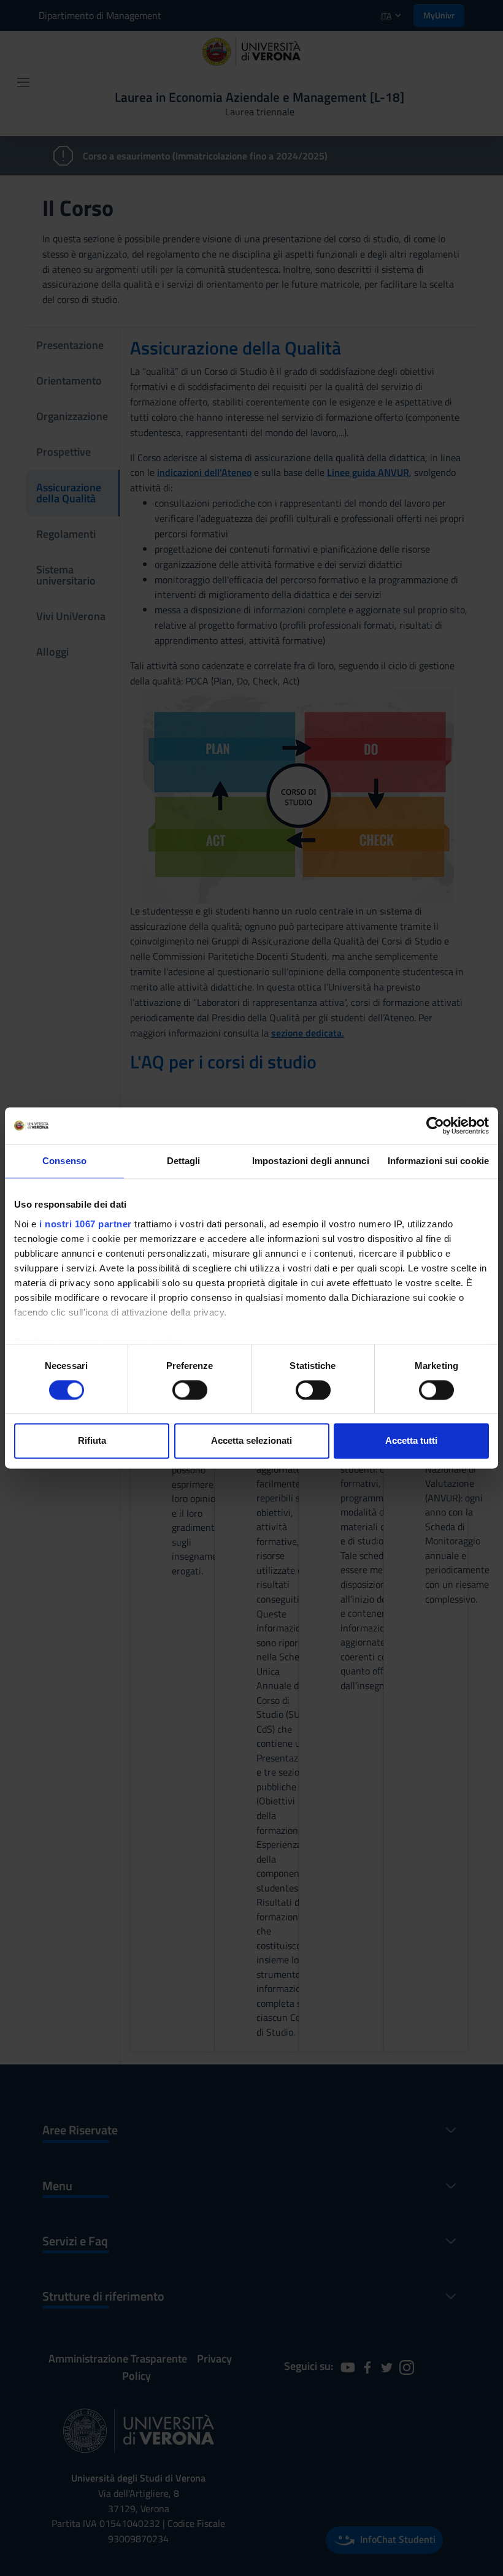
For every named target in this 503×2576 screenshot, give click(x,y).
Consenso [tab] (64, 1161)
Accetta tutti (411, 1441)
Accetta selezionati (251, 1441)
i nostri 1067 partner (85, 1224)
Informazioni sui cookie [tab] (438, 1161)
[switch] (189, 1390)
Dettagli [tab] (184, 1161)
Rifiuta (92, 1441)
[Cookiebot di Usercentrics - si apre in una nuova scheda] (435, 1125)
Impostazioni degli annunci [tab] (310, 1161)
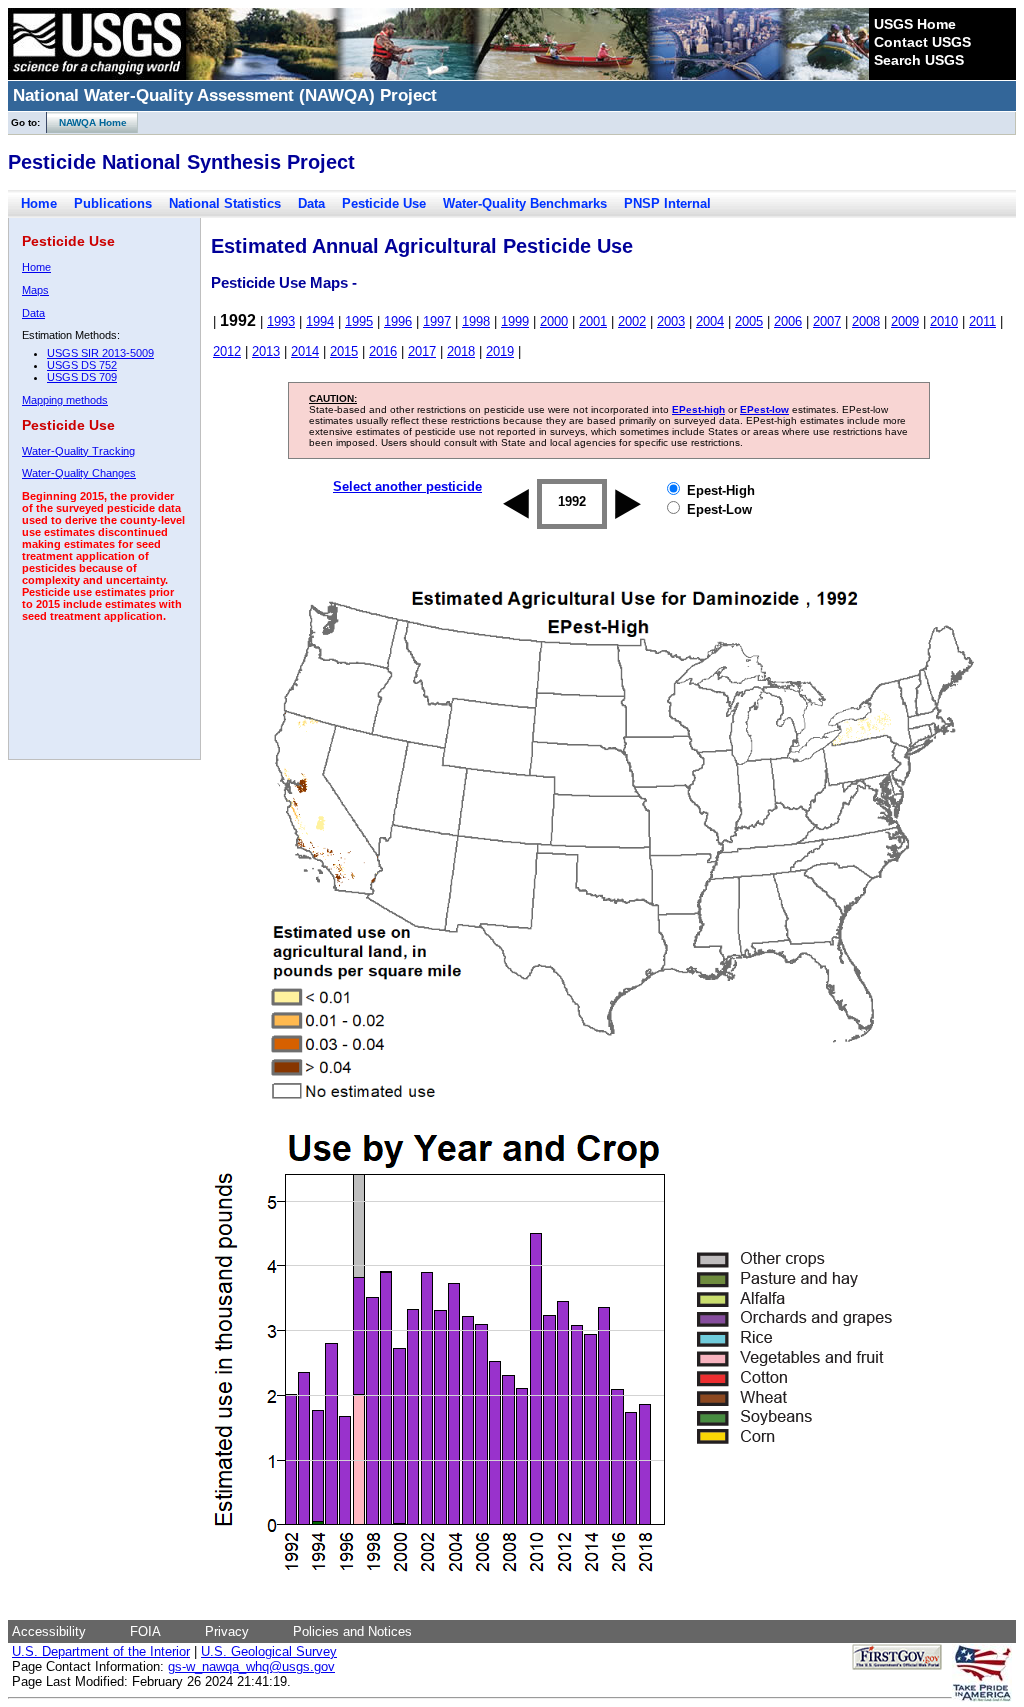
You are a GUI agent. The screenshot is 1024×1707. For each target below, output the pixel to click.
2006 (788, 321)
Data (311, 203)
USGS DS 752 (82, 365)
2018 (461, 351)
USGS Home (915, 24)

*****

> **WHAT IS BEING ASKED**: Each line in the listing where the word "click" is found is to be copied.

> **RESULT FOR THIS EXERCISE**:
For every named target in this 503×2576 screenshot, give click(x,y).
You are a GUI agent. The screenshot is 1024×1707. For each target below, output the pixel to click.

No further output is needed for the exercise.